Here comes the first gambit played by Eskom’s former CEO, Brian Molefe, claiming Optimum Coal Mine had failed its volume and quality tests; then comes the part when Eskom hits Optimum with a R2bn penalty. Of course, Glencore desperately attempts to escape the clutches of the mortal threat by negotiating a new deal for Optimum, but imminent bankruptcy falls on all who attempt its escape.

By the time the Department of Mineral Resources (DMR) rocks up on set you know Glencore has absolutely no way out. The denouément comprises a meeting at the Dolder Grand Hotel in Zurich which – true to form – is Gothic in design – where Ivan Glasenberg, CEO of Glencore, is waiting.

What followed in that meeting, which had Rajesh Gupta, the Gupta family associate Salim Essa, and the former South African mines minister, Mosebenzi Zwane in attendance (because all the major cast turn up for the last scene) is classic Glencore pragmatism.

Keeping the asset which Glencore calculated had a net present value of R2.15bn was an option. But Glencore had made certain assumptions on the NPV that carried many risks.
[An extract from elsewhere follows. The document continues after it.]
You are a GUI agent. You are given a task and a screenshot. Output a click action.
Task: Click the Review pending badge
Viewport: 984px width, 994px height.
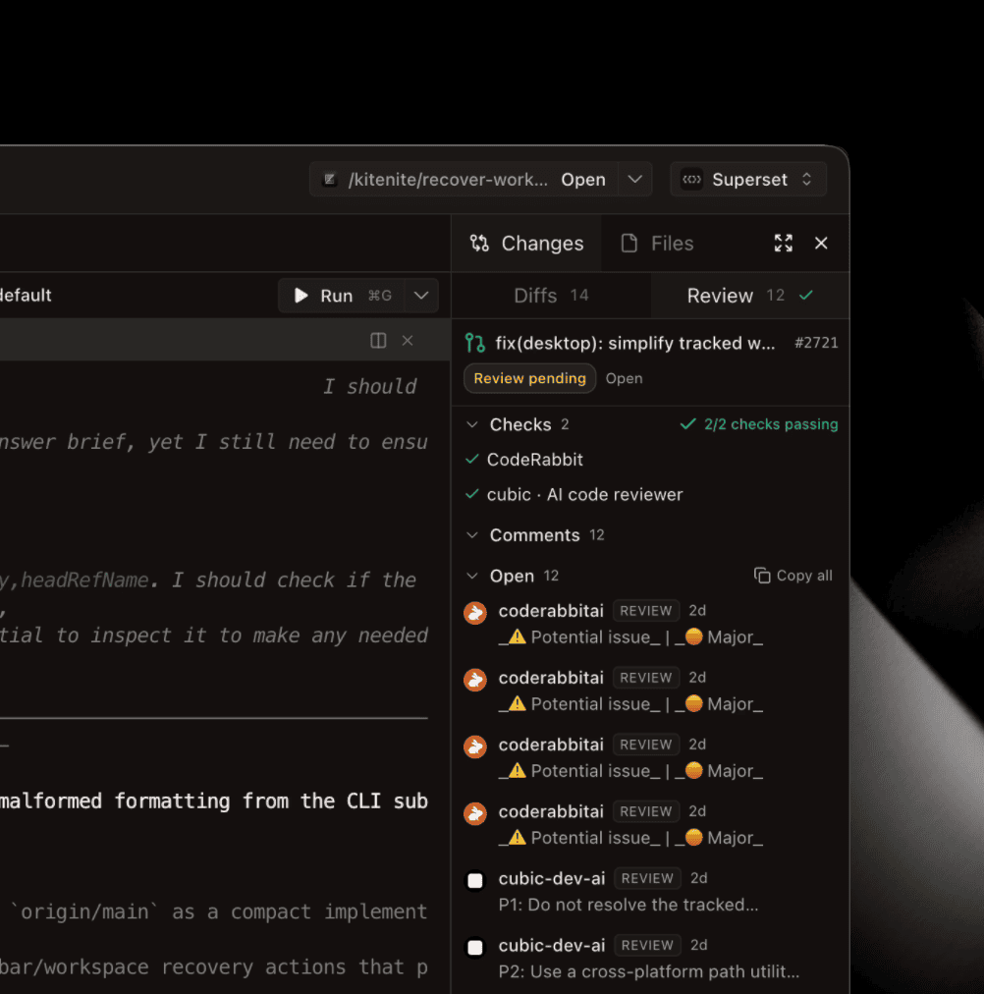click(x=529, y=378)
So the company sold it for this amount. “It was the lesser of two evils,” said Ephron, somewhat fittingly.

It’s worth steeping back a minute: Glencore produces 145 million tonnes of coal annually (Mt/y). Whilst 6.5Mt/y Optimum Coal produces is a worthy 4% of total production, it comes at unsustainable cost, not to mention non-commensurate management time. Glencore may not have counted on export entitlement being wrapped up in the overall deal, but it knew it was subject to an instalment of bad old theft, a heist, with the regulator completely part of the deal. There was no way out and Glencore washed it hands.

Asked for his interpretation of events, Ephron declined the opportunity. “I really couldn’t speculate deputy chief justice,” he replied to Judge Raymond Zondo, whom the commission has been named after.

There’s no way Ephron is going to embroil Glencore in this horrid mess by indulging in conjecture. The company has bigger fish to fry, and quite possibly, more important commissions of inquiry to which evidence may be brought. One may be convened by the US Department of Justice which is investigating certain of the group’s trading activities in Venezuela, Nigeria and the Democratic Republic of Congo, for instance.

Optimum Coal Mines, meanwhile, may just be ending its horrible nightmare, maybe. According to a report by IHS Markit, a consortium led by South Africa’s state-owned African Exploration Mining and Finance Corporation (AEMFC) is now the leading contender to take over Optimum’s coal assets. This was after winning a two-year management deal to get the troubled mines back up and running.

The AEMFC had had a R1bn post-commencement offer of finance accepted last week that primarily raises the prospect the mine’s workers will be paid. That’s not happened since around October last year and is a reminder that years after the events played out in the State Capture Inquiry today, someone is still suffering.